Northern Sask. leaders ask for clarity in letter to chief medical health officer
Checkpoints are causing 'considerable confusion': Rick Laliberte
The head of the North West Communities' Incident Command Centre (NWCICC) has written to Saskatchewan's chief medical health officer on behalf of the communities along and near Highway 155 calling for more consultation.
Rick Laliberte is calling for a "consistent, predictable and meaningful collaboration," on behalf of the Treaty Ten Pandemic Council and the NWCICC, which represents 24 northern Saskatchewan communities. He's also asking for clarity on how public health orders on travel are to be administered in the region.

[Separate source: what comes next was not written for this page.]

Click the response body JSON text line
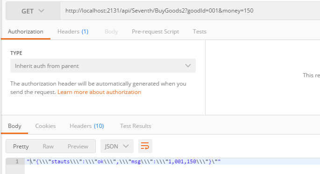 124,161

The NWCICC started putting up road checkpoints last month as the outbreak started. Then the province restricted non-essential travel restrictions in the north and took over the checkpoint staffing with employees from the Saskatchewan Public Safety Agency.

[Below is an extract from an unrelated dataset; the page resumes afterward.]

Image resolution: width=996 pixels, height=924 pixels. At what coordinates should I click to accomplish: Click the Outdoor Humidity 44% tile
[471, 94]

Laliberte said there is "considerable confusion" surrounding the checkpoints. Laliberte wrote that some staffers are not accepting notes from chief or council authorizing people to travel. Furthermore, he said there is an absence of Indigenous representation and of people who can speak the local languages.

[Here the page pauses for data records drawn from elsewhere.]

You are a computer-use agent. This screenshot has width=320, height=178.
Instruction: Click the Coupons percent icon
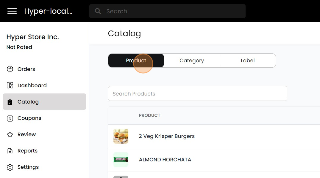coord(10,118)
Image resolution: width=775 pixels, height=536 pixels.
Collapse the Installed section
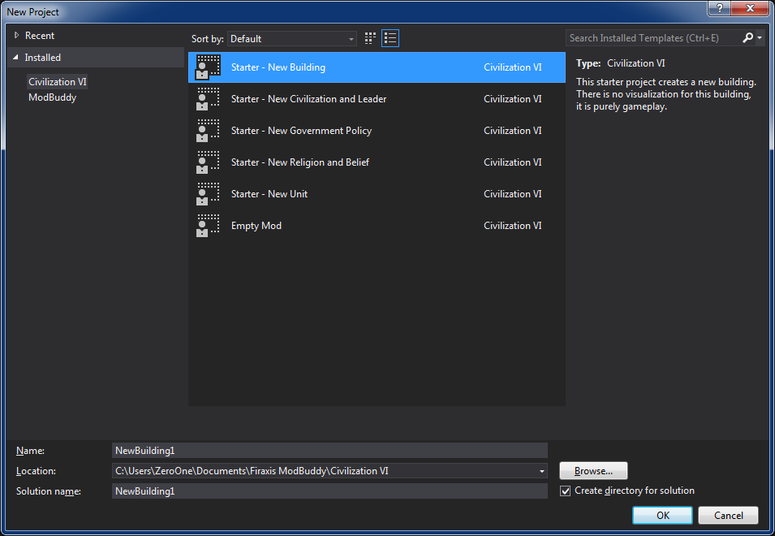click(16, 58)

Other northerners have described encounters with checkpoint offiicers as unprofessional or rude.
Laliberte said that people agree "with the lock down in the north" as the outbreak continues.
"What we find insulting is the absolute lack of consultation or discussion about the interpretation of the public health order."
The province has not yet confirmed if it has received the letter. Laliberte declined to comment on the letter to CBC.
Marlo Pritchard, president of the Saskatchewan Public Safety Agency, said Monday afternoon that he is aware of "challenges and issues" that have been raised regarding checkpoints.
Pritchard said some appear to be related to the interpretation of the public health order, which said people must stay in their home communities unless they have a medical appointment or need groceries.
"The way the order is worded is it's to get essential services or groceries at a location closest to their home address," Pritchard said. "The information that I'm getting is that they want to go farther than the local community and so they're being encouraged to go to that community or back."
He said complaints were being followed up on and said that consultation is ongoing.
"We will be responding to any letters or concerns that are raised."
Laliberte highlights concerns beyond checkpoints
The checkpoints aren't the only cause for concern, according to Laliberte. He said there is a lack of clarity on what the public health orders mean for locals who work on rotations in Saskatoon and Alberta.
He's asked the province to arrange a daily call with the chief medical health officer and requested that a provincial contact person be appointed to directly communicate with the NWCICC.
Laliberte also highlighted food security, home-care services for the elderly and vulnerable, and inadequate mental health support as issues that the province has yet to address.
He said he understood the "temptation to blame us for the complex issues in the northwest."
"Many people in the province are expressing this attitude, and this is not only deeply painful to us, but also dangerously divisive to the social fabric of our province."
He wrote that there are worries about diminishing trust in provincial officials and frustration that followed "weeks of negative responses from the province to our community issues," saying "we are concerned that once it is lost, we will not regain it."
He also wrote about respect for treaty, Indigenous and human rights.
"We recognize pandemics call for speed and decision making; however long-standing legal obligations do not disappear."